3 days at the Oxford CSAE conference


The CSAE Conference 2016: Economic Development in Africa was held in Oxford this week (20th – 22nd March 2016). This high profile conference provided key opportunities for development economists to share their latest research.

From EDI perspective, what shall we remember about this conference?

  1. EDI Tanzania. It was great to see data collected by EDI being used in several presentations. This reveals the importance researchers put in data quality. EDI has been collecting data over 250 000 respondents over the past 13 years. At EDI academic rigor and policy relevance complement each other, which explains why the data we collected were used in so many research articles. During sessions, data quality and measurement issues regularly appeared to be of high concern, confirming that, at EDI, we should continue to push the frontiers of information provision.
  2. Measurement issues. There was a lot of great research on measurement issues. Many presentations provided significant insights on how to measure poverty, income, agricultural labour, etc. One particular highlight was the presentation on Measuring Household Labor on Tanzanian Farms by Amparo Palacios-Lopez (World Bank) and co-authors. With a survey experiment, they offer a stimulating discussion on how to measure family farm labour and therefore labour productivity in the Tanzanian context. They randomly assigned households to one of the four following categories (i) households reporting agricultural labour in weekly in-person visits (ii) households reporting agricultural labour in weekly phone surveys (iii) households reporting agricultural labour in a single post-harvest recall survey, per the Tanzania National Panel Survey and (iv) households reporting agricultural labour in a shorter version of the Tanzania NPS post-harvest recall survey.Their results provide significant contributions to the literature on labour recall modules and on the agricultural productivity gap.
  3. Data gap. During a plenary session, the World Bank presented its report “Poverty in a Rising Africa“. This report stresses the lack of good quality data in African countries making it difficult to track poverty trends. The presentation was concluded with the following “Better data can lead to better decisions and better lives”.The natural conclusion of this, is that more efforts and resources should be allocated to high quality surveys in African countries.
  4. Data quality. With the rise of open data initiatives, more and more data sets will be available to development economists.
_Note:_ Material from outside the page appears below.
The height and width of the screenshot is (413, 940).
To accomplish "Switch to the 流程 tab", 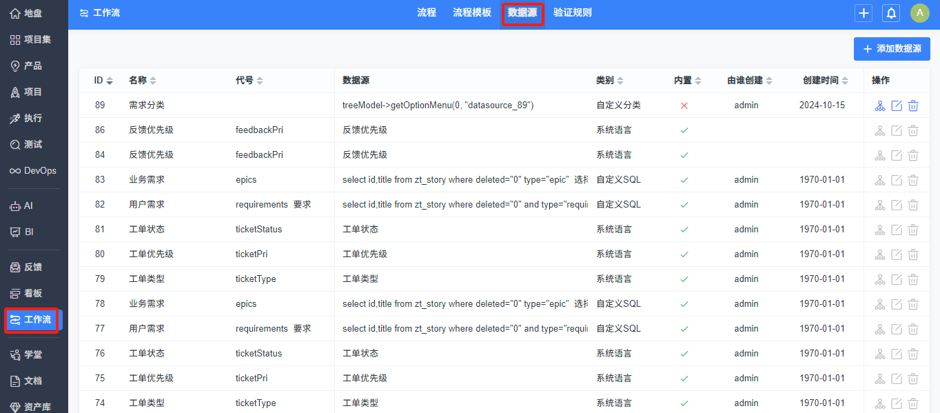I will [x=427, y=12].
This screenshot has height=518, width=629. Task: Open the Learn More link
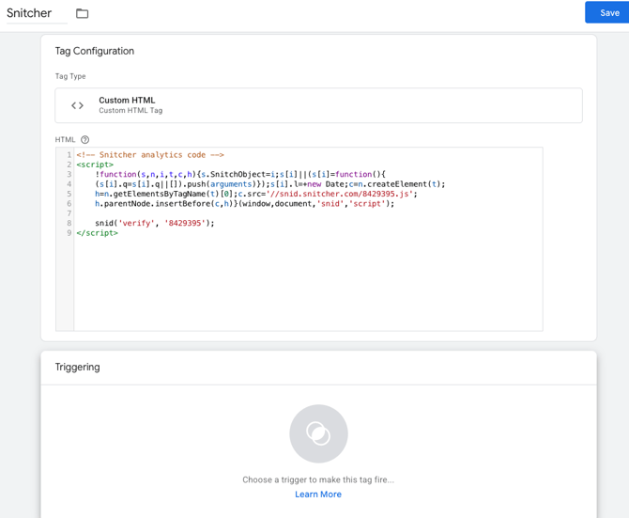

Are all data sets of high quality? Certainly not. But how to measure the quality of a data set is not an easy question. During the World Bank plenary session, two criteria were underlined, the presence of outliers and missing consumption data. This question should be further discussed among data users and data providers. Even with the most sophisticated econometric techniques, bad data cannot lead to insightful results (and therefore useful policy recommendations).
  5. PAPI versus CAPI. Some researchers still rely on PAPI (Pen-and-Paper Interviewing) which makes data more prone to measurement errors. CAPI (Computer-Assisted Personal Interviewing) is the way forward and the interested reader should be convinced by reading the following article. Simply put, CAPI is the first step in cost-efficient, high quality data collection (to illustrate, have a look at the work done by my Surveybe colleagues). Adding validations, capturing images and GPS coordinates, using paradata for quality control activities, etc. are some functionalities which without a doubt help survey managers in improving the quality of their data.

By attending to the conference and talking to participants, as an EDI researcher, I am all the more convinced of the absolute necessity to pursue research on data quality and measurement issues. Data is what we, development economists, rely on and we must ensure that we are always working towards improving its quality.